浅野 私も学長になって以来、大学運営について様々な評価を受けてきましたが、そこで学んだ一番大事なことは、とにかくPDCAサイクルを作るということです。プランを作って実行し、評価し反省して、また別のアクションを起こすという、このサイクルをあらゆる所に作っておけば持続可能な状態で改善されていくということです。市長がおっしゃったのはまさにその点で、プランを作るまではできても、そのプラン通りに行い、良くなったか悪くなったか、これを評価しないことにはPDCAサイクルが回らないということですね。

IT教育で特色を強め、産業と人を呼び込もう

学長対談(能美市長 井出 敏朗氏)

井出 住み続けたいと思われるまちづくりのために、能美市では人間同士の関わり、互助、共助という部分をしっかり作っていきたいと考えています。冒頭申し上げた「我が事・丸ごと地域づくり推進事業」では、他人のことも我が事のように一生懸命やりましょうという方針で進めていて、能美市に住めば困った時に誰かが助けてくれるとか、温かさが感じられるとか、そんな雰囲気を作り出していけば、たとえ賑やかな都市ではなくても、ずっと住んでいたいまちになれるのではと考えています。それと同時に働く場所も大切で、現在はいわゆるものづくり企業が中心ですが、女性や障がいのある方も働ける場所をもっと充実させたい。魅力ある職場を増やすための企業誘致や産業振興ではJAISTの力もお借りしたいところです。

浅野 私は常々、当地の人口増にも寄与する産業振興にはIT分野が適しているのではないかと思っているんです。製造業など重厚長大な産業を誘致したとして、肝心の雇用はさほど増えない場合もあるし、能美市以外に住んで通ってくることもあるでしょう。そこで、ITなんですが、これを教育との関わりの中で考えていくと、能美市がIT教育に力を入れて、市民が平均的にこの分野との親和性が高いと評判になれば、IT企業側もあそこの人を採用すればけっこうな戦力になりそうだと、サテライトオフィスを能美市に作ろうという動きになるかもしれない。こういう形で能美市民であることにメリットがあれば移り住んでくるきっかけにもなるでしょう。

井出 その教育の部分でJAISTが担い手となってもらえるわけですね。

浅野 地域ぐるみでIT産業を誘致するならば、我々の大学が核となって社会人向けのリカレント教育を積極的に提供していくことで、能美市に対して恩返しができたらという思いも持っています。

井出 IT関連では、5Gを推進するためにも自治体のサポートは欠かせないですから、そのための環境を整備していきたいとも思いますし、こういったことで能美市はちょっと違うな、とIT産業の人たちに感じてもらえればと思います。

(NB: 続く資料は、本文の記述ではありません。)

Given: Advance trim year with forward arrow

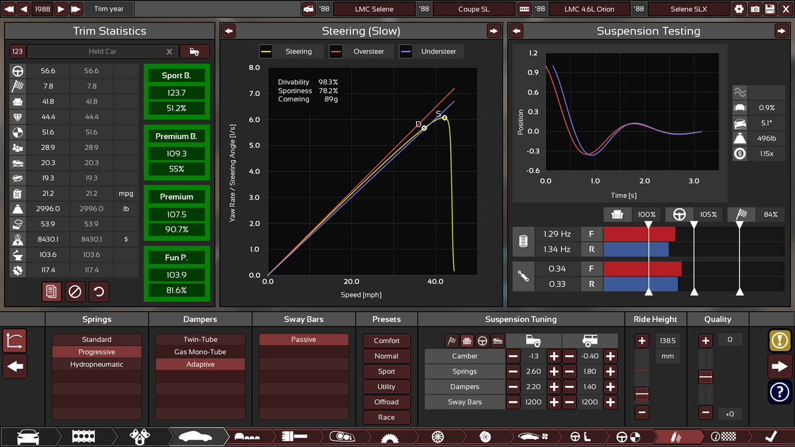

浅野 そうですね。例えば農業分野も今後IoTや5Gの技術による進歩が期待されていますが、初めから広域でやるには相当な設備投資が必要です。まず一定の限られた空間に5Gのアンテナをたくさん立てて実験的に行うといった時には、能美市くらいのスケールの自治体と協力体制を組んで実施するのが有効でしょう。

学生が地域に溶け込み、いずれは地域を支える道筋を

学長対談(能美市長 井出 敏朗氏)

浅野 人口増に関連して言えば、能美市は東洋経済新報社の「住みよさランキング」でここ数年ずっと10位以内に入っていて、人口もコンスタントに伸びている。こんなまちは滅多にないと思いますが、高評価を受けていることについて、どう分析されていますか?

井出 今年は能美市が全国で8位、近隣の自治体でも白山市が1位で、野々市市が3位と高い水準ですが、このランキングは評価の指標次第なので、あまり一喜一憂したり声高にアピールしたりせず、地道に市民の皆さんに満足いただける施策を行っていくことを心がけています。その結果がランキングの維持にもつながっているのではないでしょうか。

浅野 近年は降雪も少なく、冬の雪かきから解放されて暮らしやすくなったことも人口増に一役買っているのでしょう。

井出 そうですね。ただ私など雪を地域の魅力に変えてしまって、四季折々を楽しめる、雪が降るからお酒もうまいし、お米もうまいと宣伝しています。

浅野 不利と思えることを有利に捉えるというのは大切ですね。私も学長就任当初は学生が集まらないことについて、この場所に立地していることが良くないという話を随分聞きました。しかし、ここには都市部にない良さがたくさんあって、大学に隣接した寮を完備でき、生活費も交通費もかからない、アルバイトの必要はないし、したくてもするところがない(笑)。学業に専念できる環境があります。修士ならば2年間死にものぐるいで勉強すれば、その頑張りで得たものをバネにしてその後の人生を生きていくことができますよ、と大学生に訴えているんです。これに共鳴する人が大多数でなくてもいい、10%でもいれば本学の定員が確保できます。そんな考えでターゲットを絞ってやってきて、それなりに成功していると感じています。

井出 大学運営を維持するには海外から学生を呼び込む必要も高まっていますが、その時に、東京に一極集中でいいのか、地方にも魅力ある大学があるべきではないかと思っています。

浅野 留学生は日本の伝統や文化を知りたいという方も多いですが、東京のような国際都市では他国の大都市とあまり変わらず、日本の伝統を知る機会も少ないと思います。その点で地方には日本古来のものがたくさん残っている。本学の周りの地区からもお祭りなどのイベントに学生を招待していただくのですが、参加する学生の多くは留学生です。そういう場を提供できるのも地方大学ならではの魅力だと思います。

井出 我々もそんな留学生の皆さんに安心・安全・快適に暮らしてもらえるよう、国際交流協会という組織を発足させて、悩み事のある外国の方が気軽に相談できるような環境を整備しています。外国から来て、勉強もしっかりできるし、住んでみて周りの人も温かいし、いろいろ相談もできる、そう感じてもらい口コミやSNSで広げてもらえればさらにJAISTの学生も増えるでしょうし、卒業生が能美市の会社に勤めたいとか、住み続けたいという方が多くなるといいなと思います。

浅野 本学の博士課程には奥様や子供さんを連れて来日している男子学生も多いですから、学生本人はもちろん、その家族を含めて国際交流協会からサポートしていただき、時には逆に英語の先生となって市の教育などに貢献もしながら、地域との交流が深まっていくと良いですね。こういった活動もSDGsのテーマである誰一人取り残さないまちづくりに他ならないことと思います。本日は今後につながる興味深いお話をありがとうございました。